Tudo isto talvez pudesse ser tratado através de uma voz off mais ou menos jornalística, lendo um comentário que “explicasse” e “descrevesse” o que nos vai sendo mostrado. Enfim, esse academismo já deu origem a alguns documentários interessantes… mas The Velvet Underground está longe de se acomodar às suas matrizes.
Deparamos, assim, com um espantoso tratamento do “look” do filme, fragmentando de forma delirante, por vezes à beira do surreal, o próprio espaço do ecrã. Dir-se-á que se trata de uma solução prática para integrar a maior quantidade possível de documentos disponíveis. Mas não: Todd Haynes consegue criar um fascinante fluxo de palavras, canções, fragmentos de filmes, fotografias, etc., etc., que acaba por funcionar como uma derivação — estética e ética — do universo em que a banda existiu.

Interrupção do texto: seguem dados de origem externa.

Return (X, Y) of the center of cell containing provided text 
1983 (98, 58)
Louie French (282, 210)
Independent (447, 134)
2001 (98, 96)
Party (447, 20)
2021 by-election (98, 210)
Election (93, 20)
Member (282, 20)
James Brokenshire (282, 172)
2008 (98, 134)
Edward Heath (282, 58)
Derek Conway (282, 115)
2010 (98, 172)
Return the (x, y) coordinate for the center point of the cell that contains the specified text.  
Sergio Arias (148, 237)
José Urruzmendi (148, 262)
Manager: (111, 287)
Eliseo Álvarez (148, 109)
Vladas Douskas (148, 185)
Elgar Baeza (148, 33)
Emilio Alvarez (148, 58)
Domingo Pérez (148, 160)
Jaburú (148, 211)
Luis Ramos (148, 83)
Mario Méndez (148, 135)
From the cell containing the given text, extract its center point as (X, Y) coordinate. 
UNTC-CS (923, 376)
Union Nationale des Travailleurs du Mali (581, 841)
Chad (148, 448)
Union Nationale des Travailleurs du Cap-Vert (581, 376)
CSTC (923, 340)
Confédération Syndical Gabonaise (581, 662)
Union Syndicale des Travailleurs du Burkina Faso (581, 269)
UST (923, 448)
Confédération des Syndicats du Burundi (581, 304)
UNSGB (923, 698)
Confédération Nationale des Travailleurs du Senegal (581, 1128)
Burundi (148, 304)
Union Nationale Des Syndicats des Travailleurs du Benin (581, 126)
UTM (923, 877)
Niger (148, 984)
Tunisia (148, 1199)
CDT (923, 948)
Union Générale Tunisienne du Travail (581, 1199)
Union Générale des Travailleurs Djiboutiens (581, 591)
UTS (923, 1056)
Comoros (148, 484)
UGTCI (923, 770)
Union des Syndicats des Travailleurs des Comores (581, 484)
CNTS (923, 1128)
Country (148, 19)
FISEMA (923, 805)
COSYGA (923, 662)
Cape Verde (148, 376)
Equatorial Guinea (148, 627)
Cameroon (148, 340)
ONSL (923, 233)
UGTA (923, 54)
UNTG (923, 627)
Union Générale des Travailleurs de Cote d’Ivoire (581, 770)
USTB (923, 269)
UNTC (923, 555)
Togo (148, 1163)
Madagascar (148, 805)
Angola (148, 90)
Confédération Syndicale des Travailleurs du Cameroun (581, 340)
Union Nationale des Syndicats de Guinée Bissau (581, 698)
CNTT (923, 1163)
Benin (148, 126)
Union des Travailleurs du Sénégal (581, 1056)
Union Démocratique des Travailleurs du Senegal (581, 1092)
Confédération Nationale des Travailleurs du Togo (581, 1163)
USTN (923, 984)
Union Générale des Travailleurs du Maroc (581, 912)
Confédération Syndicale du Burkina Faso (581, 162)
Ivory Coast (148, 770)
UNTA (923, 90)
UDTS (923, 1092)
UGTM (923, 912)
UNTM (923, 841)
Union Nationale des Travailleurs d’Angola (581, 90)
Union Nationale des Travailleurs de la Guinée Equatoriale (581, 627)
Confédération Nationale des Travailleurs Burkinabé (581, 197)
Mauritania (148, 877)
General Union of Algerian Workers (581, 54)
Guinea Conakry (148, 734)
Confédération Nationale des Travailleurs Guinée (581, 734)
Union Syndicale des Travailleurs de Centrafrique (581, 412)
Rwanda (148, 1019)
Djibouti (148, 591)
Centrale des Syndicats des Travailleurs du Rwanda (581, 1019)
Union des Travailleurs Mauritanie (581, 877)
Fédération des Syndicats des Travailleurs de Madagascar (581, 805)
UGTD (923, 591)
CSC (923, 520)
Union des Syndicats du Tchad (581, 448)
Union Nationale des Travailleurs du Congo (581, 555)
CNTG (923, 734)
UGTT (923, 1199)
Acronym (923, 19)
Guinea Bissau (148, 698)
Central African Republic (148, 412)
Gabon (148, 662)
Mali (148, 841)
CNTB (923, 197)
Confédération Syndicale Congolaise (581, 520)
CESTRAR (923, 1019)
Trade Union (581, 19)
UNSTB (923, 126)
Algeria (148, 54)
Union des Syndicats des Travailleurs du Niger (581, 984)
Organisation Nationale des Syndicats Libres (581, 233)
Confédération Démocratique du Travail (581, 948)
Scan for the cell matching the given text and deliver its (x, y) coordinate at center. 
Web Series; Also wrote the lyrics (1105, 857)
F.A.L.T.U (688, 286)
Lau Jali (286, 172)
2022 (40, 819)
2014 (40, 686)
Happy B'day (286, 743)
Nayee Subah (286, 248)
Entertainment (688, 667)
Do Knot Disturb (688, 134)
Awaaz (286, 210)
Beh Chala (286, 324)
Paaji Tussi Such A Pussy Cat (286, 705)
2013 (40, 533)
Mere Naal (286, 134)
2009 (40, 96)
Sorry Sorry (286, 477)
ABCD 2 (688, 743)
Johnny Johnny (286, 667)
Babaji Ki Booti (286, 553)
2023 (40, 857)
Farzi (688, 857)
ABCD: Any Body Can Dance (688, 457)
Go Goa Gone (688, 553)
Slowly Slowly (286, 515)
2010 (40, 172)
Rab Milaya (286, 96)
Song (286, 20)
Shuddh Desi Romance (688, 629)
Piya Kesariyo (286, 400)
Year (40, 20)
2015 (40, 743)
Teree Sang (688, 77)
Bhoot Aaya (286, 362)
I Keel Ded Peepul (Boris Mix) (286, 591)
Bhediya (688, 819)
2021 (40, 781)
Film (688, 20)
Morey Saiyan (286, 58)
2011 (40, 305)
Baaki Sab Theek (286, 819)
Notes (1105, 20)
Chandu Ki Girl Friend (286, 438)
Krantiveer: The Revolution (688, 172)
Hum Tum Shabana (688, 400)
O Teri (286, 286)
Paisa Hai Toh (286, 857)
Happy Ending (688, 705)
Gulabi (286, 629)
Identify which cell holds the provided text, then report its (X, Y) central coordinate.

Até certo ponto, muitos momentos de The Velvet Underground fazem lembrar o aspecto de um ecrã de computador em que vão proliferando as janelas de acesso aos mais variados “conteúdos”. Neste tempo em que a tecnologia favorece inusitados cruzamentos formais, o paralelismo talvez não seja exagerado (e o próprio Todd Haynes não terá sido indiferente a tal possibilidade). De qualquer modo, não estamos perante uma banal ostentação técnica — em boa verdade, o cinema inventa a sua linguagem através da invenção que herda da própria música.
Afinal de contas, convém não esquecer que Todd Haynes é autor do admirável I’m Not There (2007), representando a figura de Bob Dylan através de outro tipo de fragmentação, isto é, seis actores (incluindo Cate Blanchett!). Agora, com The Velvet Underground, a aposta consiste em reconverter e reinventar a própria arte de documentar através dos meios específicos do cinema. Será preciso acrescentar que estamos perante um dos grandes filmes de 2021?